> _WORK TO COMPLETE_
Could you reproduce every one of the items below word for word, keeping each line unchanged?

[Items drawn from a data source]
• • • • • • •
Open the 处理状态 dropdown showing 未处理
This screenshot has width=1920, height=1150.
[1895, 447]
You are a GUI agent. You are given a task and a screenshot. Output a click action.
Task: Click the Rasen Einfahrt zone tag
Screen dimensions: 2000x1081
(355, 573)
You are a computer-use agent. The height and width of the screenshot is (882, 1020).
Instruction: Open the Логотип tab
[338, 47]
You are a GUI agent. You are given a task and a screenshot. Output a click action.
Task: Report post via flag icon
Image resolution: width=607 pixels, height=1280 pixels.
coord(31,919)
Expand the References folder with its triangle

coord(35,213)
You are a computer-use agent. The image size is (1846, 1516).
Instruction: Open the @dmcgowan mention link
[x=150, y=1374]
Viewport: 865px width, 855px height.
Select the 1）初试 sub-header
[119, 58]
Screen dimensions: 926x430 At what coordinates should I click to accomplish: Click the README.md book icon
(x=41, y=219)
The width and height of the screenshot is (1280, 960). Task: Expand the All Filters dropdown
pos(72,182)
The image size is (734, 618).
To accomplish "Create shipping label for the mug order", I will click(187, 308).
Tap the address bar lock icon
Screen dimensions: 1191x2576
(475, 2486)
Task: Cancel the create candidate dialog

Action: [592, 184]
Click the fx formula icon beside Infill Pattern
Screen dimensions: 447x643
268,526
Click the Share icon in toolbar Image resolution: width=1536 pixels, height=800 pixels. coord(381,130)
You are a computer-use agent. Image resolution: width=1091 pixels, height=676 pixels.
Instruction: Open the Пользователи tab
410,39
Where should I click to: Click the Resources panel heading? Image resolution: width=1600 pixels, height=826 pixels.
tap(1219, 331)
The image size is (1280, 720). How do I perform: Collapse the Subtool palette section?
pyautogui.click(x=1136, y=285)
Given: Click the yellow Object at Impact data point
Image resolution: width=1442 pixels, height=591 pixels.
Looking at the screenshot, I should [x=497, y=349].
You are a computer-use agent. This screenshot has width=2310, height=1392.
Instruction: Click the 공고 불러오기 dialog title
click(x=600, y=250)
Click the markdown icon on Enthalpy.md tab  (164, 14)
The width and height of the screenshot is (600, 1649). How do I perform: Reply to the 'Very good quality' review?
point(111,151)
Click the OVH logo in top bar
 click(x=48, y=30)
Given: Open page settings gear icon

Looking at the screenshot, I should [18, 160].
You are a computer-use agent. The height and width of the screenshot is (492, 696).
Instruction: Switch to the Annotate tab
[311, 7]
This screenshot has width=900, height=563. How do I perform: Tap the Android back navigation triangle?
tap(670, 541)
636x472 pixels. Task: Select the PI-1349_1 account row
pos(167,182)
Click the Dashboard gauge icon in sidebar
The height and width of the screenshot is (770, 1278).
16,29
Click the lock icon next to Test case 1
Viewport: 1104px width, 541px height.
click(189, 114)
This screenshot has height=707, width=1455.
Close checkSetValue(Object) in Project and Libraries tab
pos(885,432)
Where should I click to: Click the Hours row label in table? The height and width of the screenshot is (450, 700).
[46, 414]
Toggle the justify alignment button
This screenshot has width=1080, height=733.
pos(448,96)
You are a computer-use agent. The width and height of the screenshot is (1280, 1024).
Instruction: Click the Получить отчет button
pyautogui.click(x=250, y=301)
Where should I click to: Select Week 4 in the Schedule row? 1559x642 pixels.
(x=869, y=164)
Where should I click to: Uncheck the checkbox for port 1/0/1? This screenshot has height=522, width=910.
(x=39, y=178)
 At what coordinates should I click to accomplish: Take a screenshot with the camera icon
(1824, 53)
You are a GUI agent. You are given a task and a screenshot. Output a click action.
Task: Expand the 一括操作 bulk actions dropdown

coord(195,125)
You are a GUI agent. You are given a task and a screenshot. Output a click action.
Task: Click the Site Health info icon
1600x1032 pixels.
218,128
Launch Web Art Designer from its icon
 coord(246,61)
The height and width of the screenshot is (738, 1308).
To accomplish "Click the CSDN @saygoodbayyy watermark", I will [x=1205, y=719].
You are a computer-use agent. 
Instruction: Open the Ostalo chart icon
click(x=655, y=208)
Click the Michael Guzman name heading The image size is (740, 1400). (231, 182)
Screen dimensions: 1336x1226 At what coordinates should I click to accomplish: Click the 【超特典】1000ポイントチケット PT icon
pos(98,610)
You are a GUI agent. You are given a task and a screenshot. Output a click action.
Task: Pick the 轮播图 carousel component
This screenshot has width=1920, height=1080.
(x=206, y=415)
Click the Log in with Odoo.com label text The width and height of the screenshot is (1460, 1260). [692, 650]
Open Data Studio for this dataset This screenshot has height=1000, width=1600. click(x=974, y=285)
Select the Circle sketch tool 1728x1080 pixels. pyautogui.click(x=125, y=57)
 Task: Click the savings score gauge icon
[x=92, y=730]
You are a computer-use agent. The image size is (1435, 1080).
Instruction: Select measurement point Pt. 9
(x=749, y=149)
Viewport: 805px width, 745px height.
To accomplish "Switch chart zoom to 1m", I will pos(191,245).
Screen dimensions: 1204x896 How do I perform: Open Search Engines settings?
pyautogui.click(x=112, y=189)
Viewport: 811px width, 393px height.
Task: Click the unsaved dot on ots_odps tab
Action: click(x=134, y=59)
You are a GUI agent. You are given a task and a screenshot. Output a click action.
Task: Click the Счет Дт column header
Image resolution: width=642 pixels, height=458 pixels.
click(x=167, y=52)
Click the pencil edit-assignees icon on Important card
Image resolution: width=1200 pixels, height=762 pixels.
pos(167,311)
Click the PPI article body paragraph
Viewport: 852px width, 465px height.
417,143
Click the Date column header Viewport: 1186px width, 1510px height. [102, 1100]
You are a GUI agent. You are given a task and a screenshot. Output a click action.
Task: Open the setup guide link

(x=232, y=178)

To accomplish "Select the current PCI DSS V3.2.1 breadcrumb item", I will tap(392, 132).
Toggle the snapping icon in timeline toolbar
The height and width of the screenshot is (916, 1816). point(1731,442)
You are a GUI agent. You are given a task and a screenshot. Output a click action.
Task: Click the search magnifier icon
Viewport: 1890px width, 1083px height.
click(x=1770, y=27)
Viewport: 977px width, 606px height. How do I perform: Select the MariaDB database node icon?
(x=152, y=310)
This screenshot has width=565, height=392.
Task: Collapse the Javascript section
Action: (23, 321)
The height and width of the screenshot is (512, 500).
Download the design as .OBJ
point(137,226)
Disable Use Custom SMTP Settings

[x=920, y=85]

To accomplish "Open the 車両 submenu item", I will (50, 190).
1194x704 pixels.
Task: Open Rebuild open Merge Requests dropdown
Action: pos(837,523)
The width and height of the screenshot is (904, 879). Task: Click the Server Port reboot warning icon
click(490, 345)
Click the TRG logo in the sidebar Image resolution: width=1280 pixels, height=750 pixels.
• • • • • • •
> _ANSWER FOR THIS EXERCISE_
Open the 处理状态 dropdown showing 未处理
This screenshot has width=1920, height=1150.
[1895, 447]
You are a GUI agent. You are given a task and a screenshot. Output a click action.
Task: Click the Rasen Einfahrt zone tag
Screen dimensions: 2000x1081
(355, 573)
You are a computer-use agent. The height and width of the screenshot is (882, 1020).
Instruction: Open the Логотип tab
[338, 47]
You are a GUI agent. You are given a task and a screenshot. Output a click action.
Task: Report post via flag icon
Image resolution: width=607 pixels, height=1280 pixels.
coord(31,919)
Expand the References folder with its triangle

coord(35,213)
You are a computer-use agent. The image size is (1846, 1516).
Instruction: Open the @dmcgowan mention link
[x=150, y=1374]
Viewport: 865px width, 855px height.
Select the 1）初试 sub-header
[119, 58]
Screen dimensions: 926x430 At what coordinates should I click to accomplish: Click the README.md book icon
(x=41, y=219)
The width and height of the screenshot is (1280, 960). Task: Expand the All Filters dropdown
pos(72,182)
The image size is (734, 618).
To accomplish "Create shipping label for the mug order", I will click(187, 308).
Tap the address bar lock icon
Screen dimensions: 1191x2576
(475, 2486)
Task: Cancel the create candidate dialog

Action: [592, 184]
Click the fx formula icon beside Infill Pattern
Screen dimensions: 447x643
268,526
Click the Share icon in toolbar Image resolution: width=1536 pixels, height=800 pixels. coord(381,130)
You are a computer-use agent. Image resolution: width=1091 pixels, height=676 pixels.
Instruction: Open the Пользователи tab
410,39
Where should I click to: Click the Resources panel heading? Image resolution: width=1600 pixels, height=826 pixels.
tap(1219, 331)
The image size is (1280, 720). How do I perform: Collapse the Subtool palette section?
pyautogui.click(x=1136, y=285)
Given: Click the yellow Object at Impact data point
Image resolution: width=1442 pixels, height=591 pixels.
Looking at the screenshot, I should [x=497, y=349].
You are a computer-use agent. This screenshot has width=2310, height=1392.
Instruction: Click the 공고 불러오기 dialog title
click(x=600, y=250)
Click the markdown icon on Enthalpy.md tab  (164, 14)
The width and height of the screenshot is (600, 1649). How do I perform: Reply to the 'Very good quality' review?
point(111,151)
Click the OVH logo in top bar
 click(x=48, y=30)
Given: Open page settings gear icon

Looking at the screenshot, I should [18, 160].
You are a computer-use agent. The height and width of the screenshot is (492, 696).
Instruction: Switch to the Annotate tab
[311, 7]
This screenshot has width=900, height=563. How do I perform: Tap the Android back navigation triangle?
tap(670, 541)
636x472 pixels. Task: Select the PI-1349_1 account row
pos(167,182)
Click the Dashboard gauge icon in sidebar
The height and width of the screenshot is (770, 1278).
16,29
Click the lock icon next to Test case 1
Viewport: 1104px width, 541px height.
click(189, 114)
This screenshot has height=707, width=1455.
Close checkSetValue(Object) in Project and Libraries tab
pos(885,432)
Where should I click to: Click the Hours row label in table? The height and width of the screenshot is (450, 700).
[46, 414]
Toggle the justify alignment button
This screenshot has width=1080, height=733.
pos(448,96)
You are a computer-use agent. The width and height of the screenshot is (1280, 1024).
Instruction: Click the Получить отчет button
pyautogui.click(x=250, y=301)
Where should I click to: Select Week 4 in the Schedule row? 1559x642 pixels.
(x=869, y=164)
Where should I click to: Uncheck the checkbox for port 1/0/1? This screenshot has height=522, width=910.
(x=39, y=178)
 At what coordinates should I click to accomplish: Take a screenshot with the camera icon
(1824, 53)
You are a GUI agent. You are given a task and a screenshot. Output a click action.
Task: Expand the 一括操作 bulk actions dropdown

coord(195,125)
You are a GUI agent. You are given a task and a screenshot. Output a click action.
Task: Click the Site Health info icon
1600x1032 pixels.
218,128
Launch Web Art Designer from its icon
 coord(246,61)
The height and width of the screenshot is (738, 1308).
To accomplish "Click the CSDN @saygoodbayyy watermark", I will [x=1205, y=719].
You are a computer-use agent. 
Instruction: Open the Ostalo chart icon
click(x=655, y=208)
Click the Michael Guzman name heading The image size is (740, 1400). (231, 182)
Screen dimensions: 1336x1226 At what coordinates should I click to accomplish: Click the 【超特典】1000ポイントチケット PT icon
pos(98,610)
You are a GUI agent. You are given a task and a screenshot. Output a click action.
Task: Pick the 轮播图 carousel component
This screenshot has width=1920, height=1080.
(x=206, y=415)
Click the Log in with Odoo.com label text The width and height of the screenshot is (1460, 1260). [692, 650]
Open Data Studio for this dataset This screenshot has height=1000, width=1600. click(x=974, y=285)
Select the Circle sketch tool 1728x1080 pixels. pyautogui.click(x=125, y=57)
 Task: Click the savings score gauge icon
[x=92, y=730]
You are a computer-use agent. The image size is (1435, 1080).
Instruction: Select measurement point Pt. 9
(x=749, y=149)
Viewport: 805px width, 745px height.
To accomplish "Switch chart zoom to 1m", I will pos(191,245).
Screen dimensions: 1204x896 How do I perform: Open Search Engines settings?
pyautogui.click(x=112, y=189)
Viewport: 811px width, 393px height.
Task: Click the unsaved dot on ots_odps tab
Action: click(x=134, y=59)
You are a GUI agent. You are given a task and a screenshot. Output a click action.
Task: Click the Счет Дт column header
Image resolution: width=642 pixels, height=458 pixels.
click(x=167, y=52)
Click the pencil edit-assignees icon on Important card
Image resolution: width=1200 pixels, height=762 pixels.
pos(167,311)
Click the PPI article body paragraph
Viewport: 852px width, 465px height.
417,143
Click the Date column header Viewport: 1186px width, 1510px height. [102, 1100]
You are a GUI agent. You are given a task and a screenshot. Output a click action.
Task: Open the setup guide link

(x=232, y=178)

To accomplish "Select the current PCI DSS V3.2.1 breadcrumb item", I will tap(392, 132).
Toggle the snapping icon in timeline toolbar
The height and width of the screenshot is (916, 1816). point(1731,442)
You are a GUI agent. You are given a task and a screenshot. Output a click action.
Task: Click the search magnifier icon
Viewport: 1890px width, 1083px height.
click(x=1770, y=27)
Viewport: 977px width, 606px height. How do I perform: Select the MariaDB database node icon?
(x=152, y=310)
This screenshot has width=565, height=392.
Task: Collapse the Javascript section
Action: (23, 321)
The height and width of the screenshot is (512, 500).
Download the design as .OBJ
point(137,226)
Disable Use Custom SMTP Settings

[x=920, y=85]

To accomplish "Open the 車両 submenu item", I will (50, 190).
1194x704 pixels.
Task: Open Rebuild open Merge Requests dropdown
Action: pos(837,523)
The width and height of the screenshot is (904, 879). Task: Click the Server Port reboot warning icon
click(490, 345)
Click the TRG logo in the sidebar Image resolution: width=1280 pixels, height=750 pixels.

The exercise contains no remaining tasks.